Starting with the first line below, reproduce each line exactly until you have included the one bearing "The image size is (1595, 638).".
# # # #
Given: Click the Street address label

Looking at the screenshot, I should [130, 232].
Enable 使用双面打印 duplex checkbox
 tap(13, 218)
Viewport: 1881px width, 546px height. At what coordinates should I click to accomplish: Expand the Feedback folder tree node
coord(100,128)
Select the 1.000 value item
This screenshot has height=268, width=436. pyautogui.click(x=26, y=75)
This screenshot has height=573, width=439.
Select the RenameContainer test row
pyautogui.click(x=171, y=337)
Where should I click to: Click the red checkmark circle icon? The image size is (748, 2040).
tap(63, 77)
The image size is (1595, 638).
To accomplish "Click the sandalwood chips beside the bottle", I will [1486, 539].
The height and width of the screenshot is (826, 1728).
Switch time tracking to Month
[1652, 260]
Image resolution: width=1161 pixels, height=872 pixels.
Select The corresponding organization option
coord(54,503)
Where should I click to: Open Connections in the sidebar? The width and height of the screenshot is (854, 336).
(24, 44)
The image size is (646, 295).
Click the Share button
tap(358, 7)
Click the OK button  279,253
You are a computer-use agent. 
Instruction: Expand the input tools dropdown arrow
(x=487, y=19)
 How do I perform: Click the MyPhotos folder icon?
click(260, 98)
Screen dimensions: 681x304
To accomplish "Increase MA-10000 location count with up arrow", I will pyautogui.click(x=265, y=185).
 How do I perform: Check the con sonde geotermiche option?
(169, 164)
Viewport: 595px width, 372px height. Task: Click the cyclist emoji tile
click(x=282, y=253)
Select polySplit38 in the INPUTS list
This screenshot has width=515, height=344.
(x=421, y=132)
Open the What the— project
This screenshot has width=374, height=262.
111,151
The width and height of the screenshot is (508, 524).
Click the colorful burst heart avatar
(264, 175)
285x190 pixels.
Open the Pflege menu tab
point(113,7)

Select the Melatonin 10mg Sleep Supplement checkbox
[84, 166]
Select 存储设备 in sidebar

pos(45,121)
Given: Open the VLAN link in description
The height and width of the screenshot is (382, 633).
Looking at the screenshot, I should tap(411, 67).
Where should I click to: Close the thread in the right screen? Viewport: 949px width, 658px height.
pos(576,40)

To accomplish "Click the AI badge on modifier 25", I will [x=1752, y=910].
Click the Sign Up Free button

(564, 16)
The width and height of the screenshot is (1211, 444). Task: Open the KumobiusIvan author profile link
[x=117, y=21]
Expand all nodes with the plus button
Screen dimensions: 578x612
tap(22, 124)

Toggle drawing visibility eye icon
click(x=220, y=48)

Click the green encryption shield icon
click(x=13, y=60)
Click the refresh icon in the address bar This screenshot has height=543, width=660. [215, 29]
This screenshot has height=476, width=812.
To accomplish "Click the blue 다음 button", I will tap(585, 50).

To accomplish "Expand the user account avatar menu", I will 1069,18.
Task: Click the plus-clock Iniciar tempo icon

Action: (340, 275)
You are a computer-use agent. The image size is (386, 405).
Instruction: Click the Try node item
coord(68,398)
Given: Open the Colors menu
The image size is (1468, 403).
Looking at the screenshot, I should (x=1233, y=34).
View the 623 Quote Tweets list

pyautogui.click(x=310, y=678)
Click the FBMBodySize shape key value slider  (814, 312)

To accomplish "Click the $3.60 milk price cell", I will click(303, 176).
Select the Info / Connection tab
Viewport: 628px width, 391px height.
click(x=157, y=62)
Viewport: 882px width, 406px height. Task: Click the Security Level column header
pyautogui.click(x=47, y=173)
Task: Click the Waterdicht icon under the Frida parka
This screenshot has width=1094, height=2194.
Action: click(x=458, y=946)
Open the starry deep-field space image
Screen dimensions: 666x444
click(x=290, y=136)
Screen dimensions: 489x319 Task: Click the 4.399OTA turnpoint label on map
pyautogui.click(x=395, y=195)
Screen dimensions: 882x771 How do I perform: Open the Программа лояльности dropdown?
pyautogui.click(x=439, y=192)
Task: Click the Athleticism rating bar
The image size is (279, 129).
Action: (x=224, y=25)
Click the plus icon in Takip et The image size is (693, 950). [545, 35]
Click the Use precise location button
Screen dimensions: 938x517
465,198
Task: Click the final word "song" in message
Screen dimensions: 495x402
# # # #
PROBLEM SOLUTION:
Given: Click the Street address label

Looking at the screenshot, I should [130, 232].
Enable 使用双面打印 duplex checkbox
 tap(13, 218)
Viewport: 1881px width, 546px height. At what coordinates should I click to accomplish: Expand the Feedback folder tree node
coord(100,128)
Select the 1.000 value item
This screenshot has height=268, width=436. pyautogui.click(x=26, y=75)
This screenshot has height=573, width=439.
Select the RenameContainer test row
pyautogui.click(x=171, y=337)
Where should I click to: Click the red checkmark circle icon? The image size is (748, 2040).
tap(63, 77)
The image size is (1595, 638).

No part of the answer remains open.